Una luz intensa y fulminante me atravesó como un rayo. Una corriente fugaz que me llegó como una revelación, una epifanía. Lo sentí en todo el cuerpo. Los músculos tensos se relajaron, respiré con una serenidad desconocida, pude ver, por primera vez, la escena despejada de la bruma espesa con que la había visto hasta ese momento. Entendí con una claridad rotunda y definitiva que lo único que podría ocurrirme era que me mataran y que eso no era algo tan importante. Que mi propia muerte era un acontecimiento menor y secundario frente a lo que podría suceder si esa manada de primates entraba a mi casa y atacaba a mi familia. Me inundó una paz desconocida y feliz. Una serenidad angélica y boba. –"Mejor llévate el auto y ándate porque nunca vas a entrar a mi casa", le dije. El más joven bajó del auto y me puso la pistola en la panza. Nos miramos a los ojos. Él no entendía nada, pero yo lo comprendía todo.

Llegó un colectivo de la línea 242 al que el auto en que los monos viajaban le obstruía el paso. Se detuvo. El chofer vio lo que estaba pasando y les gritó mientras hacía sonar la bocina. Los tipos se le pusieron delante y lo apuntaron. Se quedó esperando en silencio, resignado. Alguien hizo sonar la alarma de mi casa con un estruendo de catástrofe.

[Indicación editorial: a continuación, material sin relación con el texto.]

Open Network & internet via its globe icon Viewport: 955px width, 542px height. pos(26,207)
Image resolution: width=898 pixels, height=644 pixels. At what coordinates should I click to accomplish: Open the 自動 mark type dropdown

Se subieron a los autos, dos en el de ellos y dos en el mío y salieron a toda velocidad haciendo chillar los neumáticos sobre el asfalto.

Miré a mi auto avanzar calle arriba con mi maletín, mis documentos, mi teléfono celular, mi computadora con las historias clínicas de mis pacientes y cientos de archivos con textos, clases, traducciones, el trabajo de mucho tiempo del que jamás hice copias de seguridad pese a que me lo recomendaron miles de veces. Desde la casa de enfrente apareció un gato negro. Se llama Tito, está castrado y lleva una cinta roja atada al cuello. Nos miramos. A su manera, ninguno de los dos entendía muy bien lo que estaba ocurriendo.

¡SASKATCHEWAN! Grité, ahora sí con toda la voz. Como si recuperar ese nombre impronunciable fuera lo más importante del mundo.